As for the hysteria over the Dobbs decision, I count myself amongst that group who is pro-choice but who has longed to see the decision overturned because it seemed to be based on such faulty reasoning and tantamount to judges legislating policy. I have listened to the oral argument in the Dobbs case, and the premise of the argument was that such an important and complicated issue should be returned to the democratic process. The notion that it would violate some firm's harassment policy to expess such an opinion is just insanity to me. I don't see how people purporting to be critical or logical thinkers can operate this way.

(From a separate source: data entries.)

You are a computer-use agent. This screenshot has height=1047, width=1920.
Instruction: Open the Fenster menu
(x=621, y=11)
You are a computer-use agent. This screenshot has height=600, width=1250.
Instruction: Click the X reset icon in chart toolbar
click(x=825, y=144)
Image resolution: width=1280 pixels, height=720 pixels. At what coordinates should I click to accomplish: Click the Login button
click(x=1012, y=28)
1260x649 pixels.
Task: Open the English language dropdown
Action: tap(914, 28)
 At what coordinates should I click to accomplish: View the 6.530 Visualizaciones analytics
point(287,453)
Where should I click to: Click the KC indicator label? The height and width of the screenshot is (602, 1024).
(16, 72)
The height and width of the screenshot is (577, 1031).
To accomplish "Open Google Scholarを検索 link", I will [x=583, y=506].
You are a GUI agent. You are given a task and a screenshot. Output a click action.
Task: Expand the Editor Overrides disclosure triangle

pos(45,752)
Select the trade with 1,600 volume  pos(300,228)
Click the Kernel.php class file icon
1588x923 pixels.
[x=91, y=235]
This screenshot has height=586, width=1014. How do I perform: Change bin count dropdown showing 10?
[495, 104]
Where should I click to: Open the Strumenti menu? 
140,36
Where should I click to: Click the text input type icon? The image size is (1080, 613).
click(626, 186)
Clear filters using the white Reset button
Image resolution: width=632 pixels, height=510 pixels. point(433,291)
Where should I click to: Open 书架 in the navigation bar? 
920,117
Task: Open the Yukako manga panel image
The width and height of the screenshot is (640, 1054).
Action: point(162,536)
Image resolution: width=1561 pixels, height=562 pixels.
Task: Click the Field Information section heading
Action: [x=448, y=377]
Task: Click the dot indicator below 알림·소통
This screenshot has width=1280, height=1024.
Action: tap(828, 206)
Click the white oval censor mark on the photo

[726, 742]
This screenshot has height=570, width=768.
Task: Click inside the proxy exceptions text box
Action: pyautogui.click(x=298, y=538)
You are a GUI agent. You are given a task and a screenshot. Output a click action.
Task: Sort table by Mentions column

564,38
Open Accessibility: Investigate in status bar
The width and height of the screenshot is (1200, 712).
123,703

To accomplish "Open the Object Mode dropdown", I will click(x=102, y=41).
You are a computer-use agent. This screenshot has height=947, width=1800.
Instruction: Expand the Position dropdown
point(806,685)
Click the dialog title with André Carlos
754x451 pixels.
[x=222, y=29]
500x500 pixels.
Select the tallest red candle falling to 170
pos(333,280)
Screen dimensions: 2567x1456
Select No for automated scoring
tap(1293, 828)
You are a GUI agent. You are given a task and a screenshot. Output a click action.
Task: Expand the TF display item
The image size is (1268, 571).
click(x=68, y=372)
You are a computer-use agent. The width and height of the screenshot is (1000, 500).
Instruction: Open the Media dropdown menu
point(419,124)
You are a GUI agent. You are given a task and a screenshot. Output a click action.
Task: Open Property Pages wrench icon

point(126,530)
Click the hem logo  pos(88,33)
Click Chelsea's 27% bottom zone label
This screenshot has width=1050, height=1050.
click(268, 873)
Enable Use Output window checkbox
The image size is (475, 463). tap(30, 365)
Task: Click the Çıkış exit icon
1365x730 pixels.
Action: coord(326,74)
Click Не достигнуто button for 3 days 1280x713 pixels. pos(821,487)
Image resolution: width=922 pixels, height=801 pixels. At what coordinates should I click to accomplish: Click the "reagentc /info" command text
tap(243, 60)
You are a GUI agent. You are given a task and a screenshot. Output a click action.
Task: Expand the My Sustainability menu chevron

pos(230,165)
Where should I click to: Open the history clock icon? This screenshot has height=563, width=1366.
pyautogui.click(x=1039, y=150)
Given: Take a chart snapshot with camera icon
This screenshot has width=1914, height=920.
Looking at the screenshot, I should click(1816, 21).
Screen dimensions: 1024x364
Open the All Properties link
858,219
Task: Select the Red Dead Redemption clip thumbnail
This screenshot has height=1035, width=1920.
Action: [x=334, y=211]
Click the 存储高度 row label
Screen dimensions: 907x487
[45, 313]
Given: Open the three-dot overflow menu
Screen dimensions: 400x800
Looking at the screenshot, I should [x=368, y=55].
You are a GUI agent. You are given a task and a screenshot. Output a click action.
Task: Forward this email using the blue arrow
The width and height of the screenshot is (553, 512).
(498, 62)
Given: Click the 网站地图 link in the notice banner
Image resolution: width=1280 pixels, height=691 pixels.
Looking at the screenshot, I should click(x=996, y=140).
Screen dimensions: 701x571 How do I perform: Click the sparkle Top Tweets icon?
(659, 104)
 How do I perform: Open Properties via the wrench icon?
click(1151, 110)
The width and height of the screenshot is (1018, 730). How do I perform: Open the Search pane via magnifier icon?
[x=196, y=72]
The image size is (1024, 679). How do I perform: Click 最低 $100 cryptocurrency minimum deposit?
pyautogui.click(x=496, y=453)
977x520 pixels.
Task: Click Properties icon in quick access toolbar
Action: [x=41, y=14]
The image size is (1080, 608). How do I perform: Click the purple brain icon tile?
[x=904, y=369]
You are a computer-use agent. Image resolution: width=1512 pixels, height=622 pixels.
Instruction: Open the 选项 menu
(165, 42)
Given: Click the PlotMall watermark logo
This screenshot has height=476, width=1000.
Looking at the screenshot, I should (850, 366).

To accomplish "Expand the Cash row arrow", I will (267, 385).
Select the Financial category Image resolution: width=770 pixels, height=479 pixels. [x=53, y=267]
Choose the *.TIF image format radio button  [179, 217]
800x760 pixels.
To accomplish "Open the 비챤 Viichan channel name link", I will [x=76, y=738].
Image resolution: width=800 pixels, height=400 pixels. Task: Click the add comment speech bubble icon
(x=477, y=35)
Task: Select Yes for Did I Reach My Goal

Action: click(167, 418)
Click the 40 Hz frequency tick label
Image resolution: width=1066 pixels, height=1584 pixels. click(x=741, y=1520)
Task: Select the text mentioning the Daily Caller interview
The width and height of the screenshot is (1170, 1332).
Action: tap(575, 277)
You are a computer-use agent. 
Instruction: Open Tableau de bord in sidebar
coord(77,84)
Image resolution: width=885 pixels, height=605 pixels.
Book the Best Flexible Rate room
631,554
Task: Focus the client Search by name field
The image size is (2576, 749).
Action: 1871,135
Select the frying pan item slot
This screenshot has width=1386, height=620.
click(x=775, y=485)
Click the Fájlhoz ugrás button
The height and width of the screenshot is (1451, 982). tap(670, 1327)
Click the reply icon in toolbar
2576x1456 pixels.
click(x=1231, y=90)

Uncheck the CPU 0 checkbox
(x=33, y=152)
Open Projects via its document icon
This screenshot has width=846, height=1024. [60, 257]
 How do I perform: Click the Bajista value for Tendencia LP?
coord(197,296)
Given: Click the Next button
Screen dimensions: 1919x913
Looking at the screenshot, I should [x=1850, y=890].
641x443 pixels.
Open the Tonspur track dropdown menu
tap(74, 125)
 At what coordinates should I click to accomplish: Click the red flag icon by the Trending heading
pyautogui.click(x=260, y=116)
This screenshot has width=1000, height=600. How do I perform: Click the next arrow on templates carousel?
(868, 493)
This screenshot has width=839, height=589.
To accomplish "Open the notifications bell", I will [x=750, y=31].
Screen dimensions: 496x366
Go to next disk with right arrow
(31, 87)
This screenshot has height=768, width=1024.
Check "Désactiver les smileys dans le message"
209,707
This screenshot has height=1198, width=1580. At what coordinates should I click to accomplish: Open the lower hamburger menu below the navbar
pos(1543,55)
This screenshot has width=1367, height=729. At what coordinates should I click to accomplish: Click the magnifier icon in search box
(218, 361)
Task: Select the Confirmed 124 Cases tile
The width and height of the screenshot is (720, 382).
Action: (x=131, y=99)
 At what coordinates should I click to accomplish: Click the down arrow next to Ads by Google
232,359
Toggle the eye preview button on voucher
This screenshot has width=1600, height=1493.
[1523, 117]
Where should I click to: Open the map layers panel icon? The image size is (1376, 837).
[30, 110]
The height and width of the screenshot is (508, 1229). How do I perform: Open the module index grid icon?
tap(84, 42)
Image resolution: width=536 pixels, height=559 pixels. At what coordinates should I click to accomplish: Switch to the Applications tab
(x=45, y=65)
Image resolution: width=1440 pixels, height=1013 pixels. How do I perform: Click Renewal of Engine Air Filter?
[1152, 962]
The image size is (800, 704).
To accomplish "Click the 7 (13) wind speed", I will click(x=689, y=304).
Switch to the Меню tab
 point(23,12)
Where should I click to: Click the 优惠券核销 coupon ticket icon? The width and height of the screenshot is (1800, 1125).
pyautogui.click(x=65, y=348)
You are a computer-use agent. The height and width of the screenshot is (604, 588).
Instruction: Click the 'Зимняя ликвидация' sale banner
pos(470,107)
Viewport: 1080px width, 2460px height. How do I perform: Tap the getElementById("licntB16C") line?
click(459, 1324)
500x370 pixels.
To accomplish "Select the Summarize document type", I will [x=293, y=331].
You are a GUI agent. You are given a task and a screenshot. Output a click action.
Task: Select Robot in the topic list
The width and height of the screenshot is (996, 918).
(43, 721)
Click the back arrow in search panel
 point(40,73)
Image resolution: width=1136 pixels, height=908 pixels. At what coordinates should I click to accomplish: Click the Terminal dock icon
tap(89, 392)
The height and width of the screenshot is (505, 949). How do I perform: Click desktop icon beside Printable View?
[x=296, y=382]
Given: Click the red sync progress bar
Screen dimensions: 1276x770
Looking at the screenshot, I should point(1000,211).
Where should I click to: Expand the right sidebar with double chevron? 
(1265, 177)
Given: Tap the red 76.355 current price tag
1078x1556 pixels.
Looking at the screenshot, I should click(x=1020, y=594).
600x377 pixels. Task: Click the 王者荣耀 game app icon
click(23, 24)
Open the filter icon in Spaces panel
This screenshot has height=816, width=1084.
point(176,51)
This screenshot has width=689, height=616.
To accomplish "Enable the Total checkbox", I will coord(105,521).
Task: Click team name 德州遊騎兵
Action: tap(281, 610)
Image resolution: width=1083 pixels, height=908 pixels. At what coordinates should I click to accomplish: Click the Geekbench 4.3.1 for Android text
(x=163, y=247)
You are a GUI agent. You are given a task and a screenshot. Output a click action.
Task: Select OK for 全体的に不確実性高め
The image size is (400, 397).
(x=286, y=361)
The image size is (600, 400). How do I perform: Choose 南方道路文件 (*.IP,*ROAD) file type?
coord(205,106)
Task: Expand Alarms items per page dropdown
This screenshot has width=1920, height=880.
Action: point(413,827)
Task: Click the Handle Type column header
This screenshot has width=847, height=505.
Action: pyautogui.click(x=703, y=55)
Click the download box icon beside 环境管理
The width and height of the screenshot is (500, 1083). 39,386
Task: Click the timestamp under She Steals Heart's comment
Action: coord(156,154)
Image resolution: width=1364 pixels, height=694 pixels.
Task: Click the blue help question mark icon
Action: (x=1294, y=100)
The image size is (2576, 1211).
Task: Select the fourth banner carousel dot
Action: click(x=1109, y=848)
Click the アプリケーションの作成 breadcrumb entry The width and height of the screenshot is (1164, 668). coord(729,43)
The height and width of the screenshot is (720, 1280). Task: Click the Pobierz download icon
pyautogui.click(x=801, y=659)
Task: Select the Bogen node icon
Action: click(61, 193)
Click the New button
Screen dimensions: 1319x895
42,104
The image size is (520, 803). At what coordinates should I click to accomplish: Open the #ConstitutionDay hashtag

I'm also just surprised by the intolerance for other viewpoints these accounts reflect. I have radically different political opinions than my three law partners--I'm much more conservative--and while sometimes that is irksome to me because I just don't understand their way of thinking, the idea that the arrangement is so intolerable that I cannot practice law with them doesn't really cross my mind. I have respect for them as lawyers and we are not politicians or policymakers.
By trying to ensure that everybody in your law firm thinks the same way, I don't see how this is really helping with the zealous advocacy of clients. Different ways of thinking and different perspectives tend to bring out different legal arguments and approaches, and that's a good thing in a law firm.
David, you do a remarkably good job of covering the issue. I appreciate and am grateful for that because regardless of one's personal feelings on this matter or countless other social issues, the way to learn, to grow, and to be a better advocate for whatever side you believe in is to understand the nuance of both sides and the arguments for and against. This piece, as several previous articles you have written have also done, illustrates a symptom of a larger issue - a seemingly growing intolerance for views that differ from one's own. You need not agree with everything someone else believes in to have a relationship with them business or otherwise. Too often we all seem to engage in knee-jerk reactions to an issue without much further thought.